Harold Frank Jr., environmental planner for the Douglas Indian Association, testified to the federal subsistence regional advisory council for Southeast in March.
Frank said the DIA's 400 tribal members would like to be considered subsistence users under the Alaska National Interest Lands Conservation Act. It isn't their fault, he said, that Juneau urbanized.
``It's just that the population grew up around them,'' Frank said. He said other places, such as Sitka, have been allowed a subsistence priority under similar conditions.
Peggy Fox, deputy assistant regional director for subsistence management with the U.S. Fish and Wildlife Service, said Sitka was different in one big way. The area of Sitka -- not a specific group, not Natives or non-Natives -- was determined to be rural for subsistence purposes. ANILCA deals in zones, not people.
The Douglas group is a federally recognized tribe. As a tribe, the DIA enjoys a government-to-government relationship with the federal government. But that relationship isn't enough to get what Frank wants. Fox said a tribe is a group, not an area.
ANILCA, a 1980 law, allows for a rural priority for hunting and fishing on federal land in Alaska -- more than half of the state's landmass.
With the rural priority, subsistence users get first crack at wildlife when stocks are low. The determination of what's rural and what's urban depends on population size. Bolstering the definition of urban in the Congressional record are four communities specifically listed as urban -- Anchorage, Fairbanks, Ketchikan and Juneau.
Fox said those communities are pretty much beyond the reach of ruralization under ANILCA. ``That's where I think we can reasonably draw the line,'' she said.
Bob Willard, Juneau's representative to the Southeast Native Subsistence Commission, made a formal request to the federal subsistence board earlier this month. He wants an adjustment made to the urban status of Douglas, Juneau and Auke Bay. He said traditional subsistence gatherers in the area shouldn't be barred from subsistence just because Juneau is urban under ANILCA. The people are the key, not the place, he said.
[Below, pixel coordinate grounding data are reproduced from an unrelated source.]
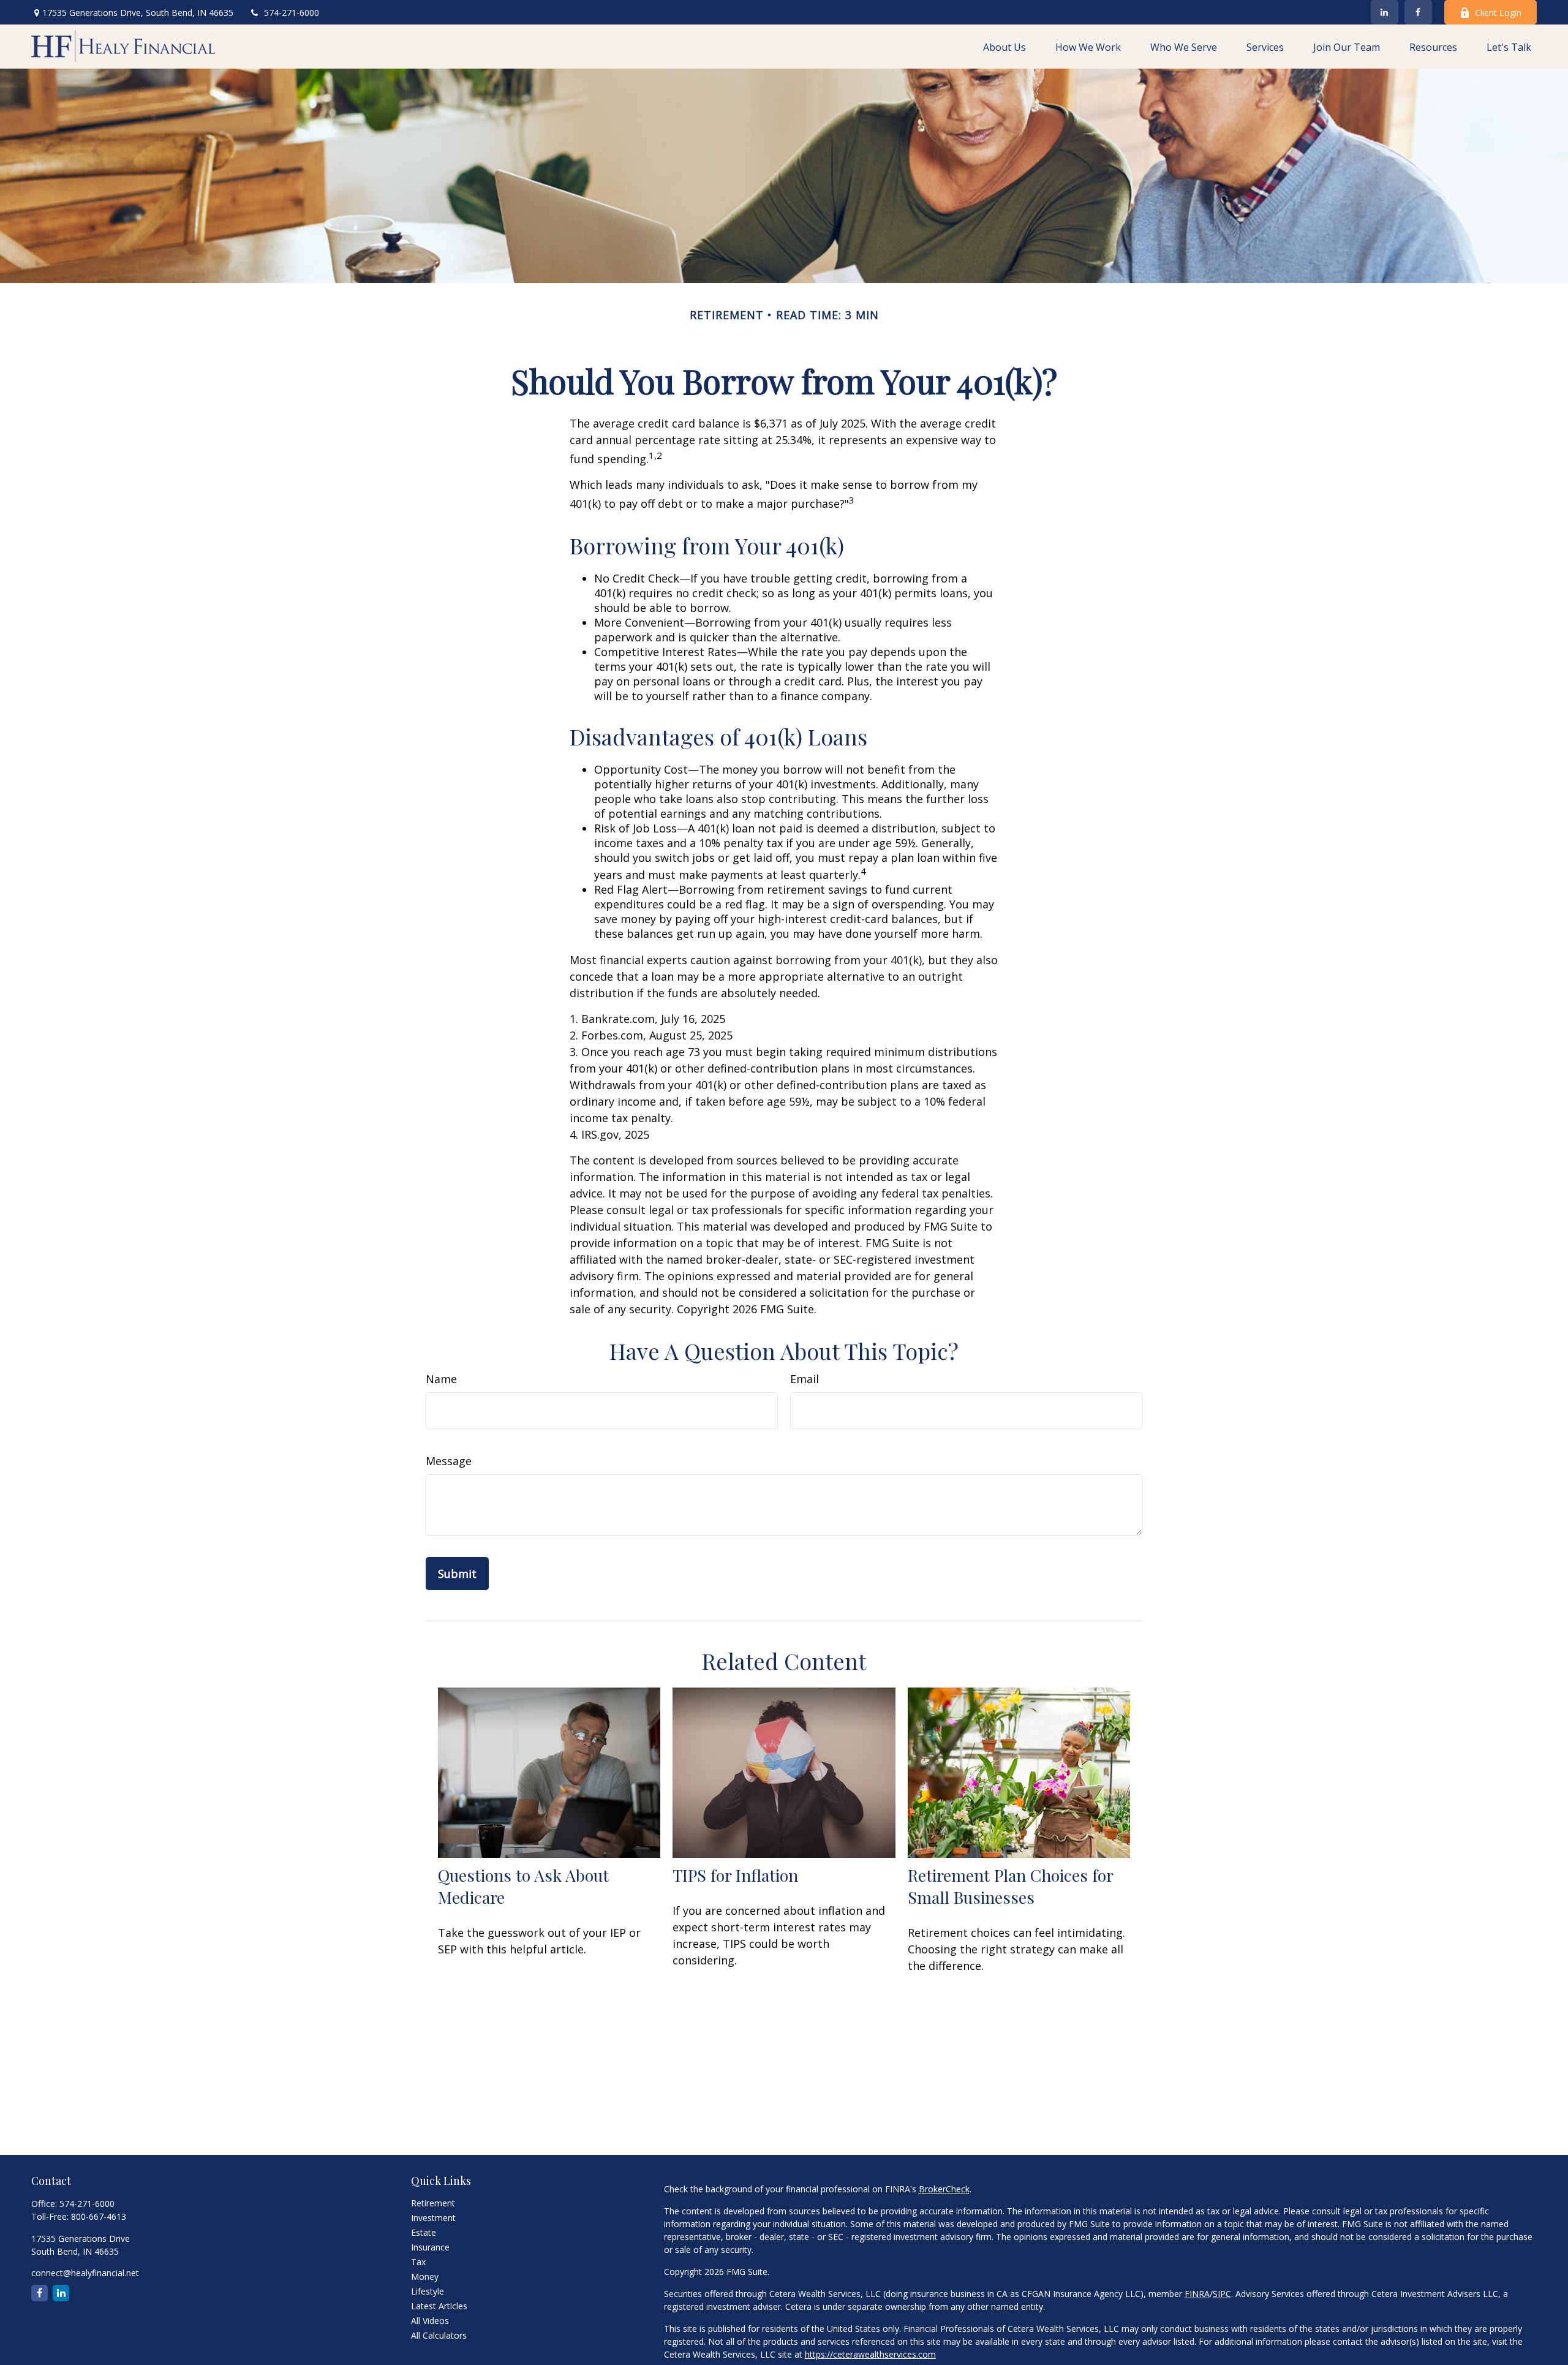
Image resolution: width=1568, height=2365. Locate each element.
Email (804, 1378)
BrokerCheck (944, 2189)
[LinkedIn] (1384, 12)
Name (441, 1378)
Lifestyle (427, 2291)
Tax (418, 2262)
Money (425, 2276)
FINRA (1197, 2293)
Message (449, 1461)
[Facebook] (1418, 12)
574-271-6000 (291, 12)
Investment (433, 2218)
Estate (423, 2232)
``I think that the federal subsistence board may have misinterpreted the rural description as (meaning) eligibility,'' Willard said. ``I don't believe it meant eligibility. We're asking for a subsistence opportunity.''
Rather than getting a rural priority, Willard is pushing for the right for traditional use of fisheries and the like in the area Natives have used for ages. Willard said the issue isn't about catching a lot of fish to put on the table. Rather, it's a cultural hunger.
``They (the elders) will tell us where we can go and where we shouldn't,'' Willard said. ``The children are losing their tribal obligation to pass their knowledge on to their children. That's the problem. Right now, they're facing the loss of their cultural identity.''
Another question raised by DIA that the board may consider next month is whether Douglas is part of Juneau under the law. Douglas, despite its historic efforts to remain a unique town, is a part of Juneau as far as the state's concerned.
Does that mean it's urban?
Fox said that's an open question. ``It doesn't necessarily mean that,'' she said. ``(But) it could be construed to mean that.''
At the June meeting of the federal subsistence board, for which no date's been set yet, staff will ask the board for direction on the applications to change urban designations to rural.
A determination could come quickly, or be years away. The Fish and Wildlife Service is looking for a company to come up with a method to determine what's rural and what's urban in Alaska. Also, the board may want to wait until information from the 2000 census is available, which would be about 18 months from now, Fox said.